■ **Task directions**
This exercise asks for a copy of each line in the records below with the word "computer" in it.

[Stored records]
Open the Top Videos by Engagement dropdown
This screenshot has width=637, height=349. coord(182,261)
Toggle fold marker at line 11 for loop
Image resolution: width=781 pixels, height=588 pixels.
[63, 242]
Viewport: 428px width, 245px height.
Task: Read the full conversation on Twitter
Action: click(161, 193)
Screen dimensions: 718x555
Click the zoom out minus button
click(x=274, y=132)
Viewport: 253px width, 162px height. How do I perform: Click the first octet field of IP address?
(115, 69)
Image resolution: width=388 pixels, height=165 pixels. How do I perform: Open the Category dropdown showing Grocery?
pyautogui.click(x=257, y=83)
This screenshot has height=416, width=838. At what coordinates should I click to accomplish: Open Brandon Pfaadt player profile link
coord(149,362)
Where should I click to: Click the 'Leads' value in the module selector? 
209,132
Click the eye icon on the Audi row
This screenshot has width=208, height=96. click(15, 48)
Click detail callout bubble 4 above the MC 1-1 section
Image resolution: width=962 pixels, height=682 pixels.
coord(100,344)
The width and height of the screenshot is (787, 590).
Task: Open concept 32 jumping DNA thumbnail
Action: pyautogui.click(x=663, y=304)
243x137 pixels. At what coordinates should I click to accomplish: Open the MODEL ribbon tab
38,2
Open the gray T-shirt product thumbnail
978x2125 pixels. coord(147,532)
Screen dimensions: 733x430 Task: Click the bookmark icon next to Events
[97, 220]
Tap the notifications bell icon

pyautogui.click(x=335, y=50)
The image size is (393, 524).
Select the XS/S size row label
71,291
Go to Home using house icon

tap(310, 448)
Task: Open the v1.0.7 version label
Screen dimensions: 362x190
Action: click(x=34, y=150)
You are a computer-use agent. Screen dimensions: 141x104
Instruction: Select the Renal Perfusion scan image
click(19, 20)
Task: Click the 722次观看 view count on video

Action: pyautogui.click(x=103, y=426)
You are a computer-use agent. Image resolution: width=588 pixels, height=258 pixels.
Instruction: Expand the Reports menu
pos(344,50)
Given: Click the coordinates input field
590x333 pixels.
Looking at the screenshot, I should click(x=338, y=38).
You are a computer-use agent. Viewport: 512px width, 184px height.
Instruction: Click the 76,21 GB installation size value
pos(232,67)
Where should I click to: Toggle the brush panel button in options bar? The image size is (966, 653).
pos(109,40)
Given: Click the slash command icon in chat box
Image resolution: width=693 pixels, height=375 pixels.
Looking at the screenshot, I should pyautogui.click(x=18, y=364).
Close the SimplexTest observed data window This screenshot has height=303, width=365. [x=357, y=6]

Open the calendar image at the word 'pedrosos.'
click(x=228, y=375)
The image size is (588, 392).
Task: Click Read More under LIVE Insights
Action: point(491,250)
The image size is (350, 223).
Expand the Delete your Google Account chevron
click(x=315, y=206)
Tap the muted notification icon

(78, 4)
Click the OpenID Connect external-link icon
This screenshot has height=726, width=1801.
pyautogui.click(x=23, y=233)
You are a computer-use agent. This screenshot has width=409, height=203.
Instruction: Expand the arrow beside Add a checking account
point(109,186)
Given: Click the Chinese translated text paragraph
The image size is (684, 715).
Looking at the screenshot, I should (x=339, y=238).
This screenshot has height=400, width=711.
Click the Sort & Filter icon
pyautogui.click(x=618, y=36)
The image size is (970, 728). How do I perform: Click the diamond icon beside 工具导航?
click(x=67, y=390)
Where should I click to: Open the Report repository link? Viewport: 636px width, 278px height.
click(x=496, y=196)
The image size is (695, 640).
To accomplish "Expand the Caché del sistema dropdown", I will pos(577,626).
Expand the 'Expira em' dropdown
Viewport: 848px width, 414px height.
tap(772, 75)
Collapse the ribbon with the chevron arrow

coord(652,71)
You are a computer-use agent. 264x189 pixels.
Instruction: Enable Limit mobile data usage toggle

■ **Output of the task**
You are a computer-use agent. Screen dimensions: 141x104
You are a computer-use agent. Image resolution: width=588 pixels, height=258 pixels.
You are a computer-use agent. Viewport: 512px width, 184px height.
You are a computer-use agent. This screenshot has width=409, height=203.
You are a computer-use agent. 264x189 pixels.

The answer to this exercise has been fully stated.